Welcome to the end of another week, subscriber!
And a belated happy Valentine’s Day. Although a few days have passed since the lovely holiday, I assure you, you’ve been on my mind and in my heart all week. Your presence was a welcome balm to the sadness and fury I felt after reading a report by the Washington Post about fatal police shootings in 2021.
Despite the historic demonstrations in 2020 after the murder of George Floyd and the widespread calls for police reform that followed, the police shot and killed 1,055 people nationwide last year, the highest total since the Post began tracking this data. The new count is up from 1021 shootings in 2020 and 999 in 2019, even though more than 400 bills were introduced in state legislatures last year to address officers’ use of force.
This disturbing uptick shouldn’t come as a surprise. The federal government has invested heavily in arming local law enforcement since anti-police demonstrations in the 1960s. President Biden maintains this support today. And though he’s also passed legislation targeting the structural inequality that often leads to violent confrontations with law enforcement, LBJ’s attempt to walk the same tightrope reveals it’s kinda hard to have it both ways.
To see what I mean, let’s head back to the Watts neighborhood of South Central LA in 1965.
In the decades after World War II, unemployment in Black urban neighborhoods skyrocketed. As major corporations like GM, Chrysler, and Firestone shifted toward relying on suburban and overseas labor, they closed factories largely staffed by Black civilians who’d moved to northern cities following the rise of Jim Crow in the South. Consequently, while unemployment nationwide hovered around 5% in the 1960s, in predominantly Black communities like Watts, as many as one in three people couldn’t find work.
Nor could they find the training to qualify for new work. LA was deeply segregated, and the underfunding of Black neighborhoods meant schools lacked the resources to prepare students for careers in growing industries like aerospace, engineering, and dead sexy international espionage (assuming Austin Powers is a documentary). Add pervasive over-policing of communities of color to this backdrop of mass unemployment, extreme segregation, and poverty, and you could say things grew a little heated in places like Watts.
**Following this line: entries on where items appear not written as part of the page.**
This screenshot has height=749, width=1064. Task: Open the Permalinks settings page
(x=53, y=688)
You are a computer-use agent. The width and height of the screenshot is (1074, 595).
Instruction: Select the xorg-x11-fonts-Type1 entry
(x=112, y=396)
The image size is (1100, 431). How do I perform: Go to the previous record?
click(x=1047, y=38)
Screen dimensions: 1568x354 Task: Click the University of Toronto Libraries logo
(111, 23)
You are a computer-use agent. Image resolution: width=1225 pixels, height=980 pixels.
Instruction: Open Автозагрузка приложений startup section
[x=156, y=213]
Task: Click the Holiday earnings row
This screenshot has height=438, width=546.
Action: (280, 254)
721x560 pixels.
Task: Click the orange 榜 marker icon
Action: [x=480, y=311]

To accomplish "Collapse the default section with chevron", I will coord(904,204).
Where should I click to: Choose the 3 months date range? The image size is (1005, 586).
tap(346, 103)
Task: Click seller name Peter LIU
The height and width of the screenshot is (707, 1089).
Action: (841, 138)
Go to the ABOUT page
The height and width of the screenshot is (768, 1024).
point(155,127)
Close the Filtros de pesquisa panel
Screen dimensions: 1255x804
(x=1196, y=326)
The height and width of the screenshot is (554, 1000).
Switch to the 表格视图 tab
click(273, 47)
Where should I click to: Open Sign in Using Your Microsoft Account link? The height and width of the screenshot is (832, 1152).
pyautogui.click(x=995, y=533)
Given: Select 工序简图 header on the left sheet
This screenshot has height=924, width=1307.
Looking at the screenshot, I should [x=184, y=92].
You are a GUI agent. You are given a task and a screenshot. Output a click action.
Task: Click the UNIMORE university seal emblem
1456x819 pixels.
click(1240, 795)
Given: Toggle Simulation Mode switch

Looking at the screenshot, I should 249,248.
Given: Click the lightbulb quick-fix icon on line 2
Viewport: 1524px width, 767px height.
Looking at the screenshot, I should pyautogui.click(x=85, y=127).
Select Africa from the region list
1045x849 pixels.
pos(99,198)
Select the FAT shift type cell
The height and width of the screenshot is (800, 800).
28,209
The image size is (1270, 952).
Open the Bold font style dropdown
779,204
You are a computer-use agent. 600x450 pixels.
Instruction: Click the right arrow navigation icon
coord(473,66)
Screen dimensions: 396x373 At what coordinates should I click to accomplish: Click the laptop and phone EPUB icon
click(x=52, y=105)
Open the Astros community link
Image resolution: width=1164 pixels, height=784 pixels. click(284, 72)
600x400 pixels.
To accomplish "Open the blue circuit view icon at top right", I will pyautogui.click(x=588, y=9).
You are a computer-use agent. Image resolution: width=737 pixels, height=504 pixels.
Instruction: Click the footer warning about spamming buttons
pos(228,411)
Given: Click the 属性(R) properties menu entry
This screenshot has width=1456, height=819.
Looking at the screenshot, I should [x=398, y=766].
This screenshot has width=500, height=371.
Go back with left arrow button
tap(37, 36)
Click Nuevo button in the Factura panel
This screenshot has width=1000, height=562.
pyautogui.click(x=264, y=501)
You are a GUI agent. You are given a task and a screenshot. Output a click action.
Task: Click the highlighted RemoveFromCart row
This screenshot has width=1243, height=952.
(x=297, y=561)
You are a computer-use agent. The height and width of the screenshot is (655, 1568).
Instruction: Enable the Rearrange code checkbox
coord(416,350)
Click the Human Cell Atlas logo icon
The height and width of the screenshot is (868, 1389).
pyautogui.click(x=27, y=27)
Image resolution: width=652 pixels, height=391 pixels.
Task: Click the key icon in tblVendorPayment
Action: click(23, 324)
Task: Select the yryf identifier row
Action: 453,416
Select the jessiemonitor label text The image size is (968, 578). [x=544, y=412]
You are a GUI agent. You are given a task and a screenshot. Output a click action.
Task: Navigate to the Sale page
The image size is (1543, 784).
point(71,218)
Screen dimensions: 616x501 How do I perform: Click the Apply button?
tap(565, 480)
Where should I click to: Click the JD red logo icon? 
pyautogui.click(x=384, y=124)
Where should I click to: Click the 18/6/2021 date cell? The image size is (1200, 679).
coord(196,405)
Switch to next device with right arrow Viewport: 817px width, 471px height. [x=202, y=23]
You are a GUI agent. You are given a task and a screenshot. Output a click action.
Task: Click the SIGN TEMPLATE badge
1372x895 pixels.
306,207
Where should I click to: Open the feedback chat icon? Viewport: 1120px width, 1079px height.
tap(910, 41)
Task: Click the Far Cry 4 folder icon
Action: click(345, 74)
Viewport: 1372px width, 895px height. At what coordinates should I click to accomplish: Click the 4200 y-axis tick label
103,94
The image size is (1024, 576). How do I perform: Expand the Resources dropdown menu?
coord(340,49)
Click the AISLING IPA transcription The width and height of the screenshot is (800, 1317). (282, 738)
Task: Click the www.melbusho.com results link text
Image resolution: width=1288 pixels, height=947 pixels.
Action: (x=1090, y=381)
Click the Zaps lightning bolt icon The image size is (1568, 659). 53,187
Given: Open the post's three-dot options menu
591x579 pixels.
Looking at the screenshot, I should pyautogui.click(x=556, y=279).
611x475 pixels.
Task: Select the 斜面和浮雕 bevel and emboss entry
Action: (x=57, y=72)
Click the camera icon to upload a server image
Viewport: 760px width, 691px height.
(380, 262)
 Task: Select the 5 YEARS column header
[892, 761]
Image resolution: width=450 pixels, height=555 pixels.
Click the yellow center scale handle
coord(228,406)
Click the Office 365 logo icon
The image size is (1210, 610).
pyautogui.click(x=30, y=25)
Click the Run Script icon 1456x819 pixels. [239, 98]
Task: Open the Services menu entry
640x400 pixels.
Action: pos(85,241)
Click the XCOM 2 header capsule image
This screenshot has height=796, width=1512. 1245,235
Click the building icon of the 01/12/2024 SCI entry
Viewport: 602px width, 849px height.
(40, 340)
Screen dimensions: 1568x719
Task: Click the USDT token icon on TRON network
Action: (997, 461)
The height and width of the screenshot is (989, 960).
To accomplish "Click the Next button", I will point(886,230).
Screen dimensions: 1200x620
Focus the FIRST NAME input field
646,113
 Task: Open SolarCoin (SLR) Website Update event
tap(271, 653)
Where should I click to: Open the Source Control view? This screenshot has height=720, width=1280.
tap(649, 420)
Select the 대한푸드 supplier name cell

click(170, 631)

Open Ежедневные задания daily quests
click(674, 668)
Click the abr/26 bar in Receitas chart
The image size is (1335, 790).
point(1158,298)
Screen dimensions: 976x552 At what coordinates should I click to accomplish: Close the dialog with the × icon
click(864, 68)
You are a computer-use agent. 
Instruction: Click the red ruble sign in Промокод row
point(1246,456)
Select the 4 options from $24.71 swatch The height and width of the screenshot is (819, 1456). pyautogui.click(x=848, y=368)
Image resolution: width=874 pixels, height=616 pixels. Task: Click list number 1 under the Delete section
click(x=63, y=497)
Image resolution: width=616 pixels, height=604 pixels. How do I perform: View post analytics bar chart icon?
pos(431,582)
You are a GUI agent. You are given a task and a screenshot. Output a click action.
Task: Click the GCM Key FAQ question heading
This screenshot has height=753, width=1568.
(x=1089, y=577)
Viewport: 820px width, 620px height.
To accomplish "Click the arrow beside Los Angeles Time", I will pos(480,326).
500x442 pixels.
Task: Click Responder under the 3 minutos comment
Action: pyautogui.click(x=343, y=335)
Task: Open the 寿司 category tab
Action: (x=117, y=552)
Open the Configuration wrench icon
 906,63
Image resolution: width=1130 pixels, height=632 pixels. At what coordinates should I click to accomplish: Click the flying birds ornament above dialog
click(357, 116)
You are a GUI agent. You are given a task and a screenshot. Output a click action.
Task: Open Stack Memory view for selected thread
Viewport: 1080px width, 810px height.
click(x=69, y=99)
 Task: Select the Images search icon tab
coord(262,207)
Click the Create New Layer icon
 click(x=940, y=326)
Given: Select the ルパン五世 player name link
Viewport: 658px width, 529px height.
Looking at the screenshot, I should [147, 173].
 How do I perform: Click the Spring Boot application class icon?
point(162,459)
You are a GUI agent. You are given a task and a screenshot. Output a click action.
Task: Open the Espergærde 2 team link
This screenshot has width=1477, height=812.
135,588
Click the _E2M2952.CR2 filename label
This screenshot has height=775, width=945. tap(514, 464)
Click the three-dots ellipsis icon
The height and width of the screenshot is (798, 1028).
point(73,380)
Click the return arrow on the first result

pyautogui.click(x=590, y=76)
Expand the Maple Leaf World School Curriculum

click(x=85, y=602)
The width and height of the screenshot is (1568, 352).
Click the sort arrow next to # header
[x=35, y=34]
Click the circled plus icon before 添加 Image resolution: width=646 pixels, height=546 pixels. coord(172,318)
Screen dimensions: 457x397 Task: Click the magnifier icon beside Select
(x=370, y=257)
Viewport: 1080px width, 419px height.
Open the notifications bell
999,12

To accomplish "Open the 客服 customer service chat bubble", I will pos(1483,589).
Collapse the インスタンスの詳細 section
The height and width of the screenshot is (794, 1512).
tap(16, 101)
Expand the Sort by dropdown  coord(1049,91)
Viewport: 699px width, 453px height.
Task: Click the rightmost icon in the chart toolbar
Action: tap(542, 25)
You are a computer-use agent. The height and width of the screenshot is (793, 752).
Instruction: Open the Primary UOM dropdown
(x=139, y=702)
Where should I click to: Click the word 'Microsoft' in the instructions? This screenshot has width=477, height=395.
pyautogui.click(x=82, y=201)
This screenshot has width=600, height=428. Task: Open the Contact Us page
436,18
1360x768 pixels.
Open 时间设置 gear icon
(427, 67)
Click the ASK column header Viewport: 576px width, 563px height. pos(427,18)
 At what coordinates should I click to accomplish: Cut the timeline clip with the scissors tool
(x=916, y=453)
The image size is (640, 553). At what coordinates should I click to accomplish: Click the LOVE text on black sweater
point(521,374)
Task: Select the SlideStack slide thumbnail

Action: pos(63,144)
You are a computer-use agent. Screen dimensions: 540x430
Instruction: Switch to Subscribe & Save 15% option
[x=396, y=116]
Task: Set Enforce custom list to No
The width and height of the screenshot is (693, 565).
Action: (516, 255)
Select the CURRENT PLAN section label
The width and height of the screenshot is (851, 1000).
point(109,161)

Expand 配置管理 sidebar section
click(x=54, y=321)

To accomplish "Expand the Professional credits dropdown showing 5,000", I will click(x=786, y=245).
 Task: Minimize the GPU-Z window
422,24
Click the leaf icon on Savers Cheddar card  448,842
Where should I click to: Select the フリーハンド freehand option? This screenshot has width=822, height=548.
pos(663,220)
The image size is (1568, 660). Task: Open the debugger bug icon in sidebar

In the summer of 1965, tensions reached a boiling point. On the evening of August 11th, a few hundred locals witnessed the beating and arrest of Rena Price and her 21- and 22-year-old sons by a group of California Highway Patrolmen and the LAPD.
Residents responded by hurling cement, rocks, and bottles at the officers. Community leaders pleaded with the police not to escalate the situation they’d instigated, but the following day, the LAPD paraded six cars down 118th Street in Watts, where 500 protestors had gathered. “It was just like an explosion,” one witness later said of the scene; “everything just went haywire.”
Over the next four days, Watts residents took to the streets and destroyed $200 million in property. Meanwhile, Governor Edmund F. “Pat” Brown doubled down on state aggression and called out the National Guard for the second time in California’s history, bolstering an “attacking force” of 16,000 policemen led by police chief William Parker. Parker treated the uprising as an insurgency that, in his words, was “very much like fighting the Viet Cong.” When all was said and done, 31 Watts residents died at the hands of law enforcement, while a fireman, a deputy sheriff, and a policeman also lost their lives.
The violence mirrored rebellions in 250 other cities during LBJ’s presidency—eventually, a few hundred years of structural issues tends to frustrate people. To his credit, LBJ’s initial inclination was to address persistent inequality. In 1964, he launched the War on Poverty, which included programs like Job Corps and Head Start, meant to provide additional job training and educational opportunities in lower-income areas, respectively. Just a week before the Watts Rebellion, LBJ also signed the Voting Rights Act, one of the most wide-sweeping pieces of federal civil rights legislation in US history.
But in many ways, the Watts Rebellion pushed LBJ and his administration in a new direction. Sensationalized depictions of the uprising appeared in publications like the Wall Street Journal and the Times, blaming the violence on Watts residents.
These portrayals, along with growing conservative criticism of civil rights gains, led LBJ to declare that “effective law enforcement and social justice must be pursued together.” So, a month after the Watts Rebellion, in September 1965, he signed the Law Enforcement Assistance Act, marking the official start of a war on crime to complement the War on Poverty. To initiate the War on Crime, he formed a Crime Commission to devise “daring and creative and revolutionary” policy suggestions.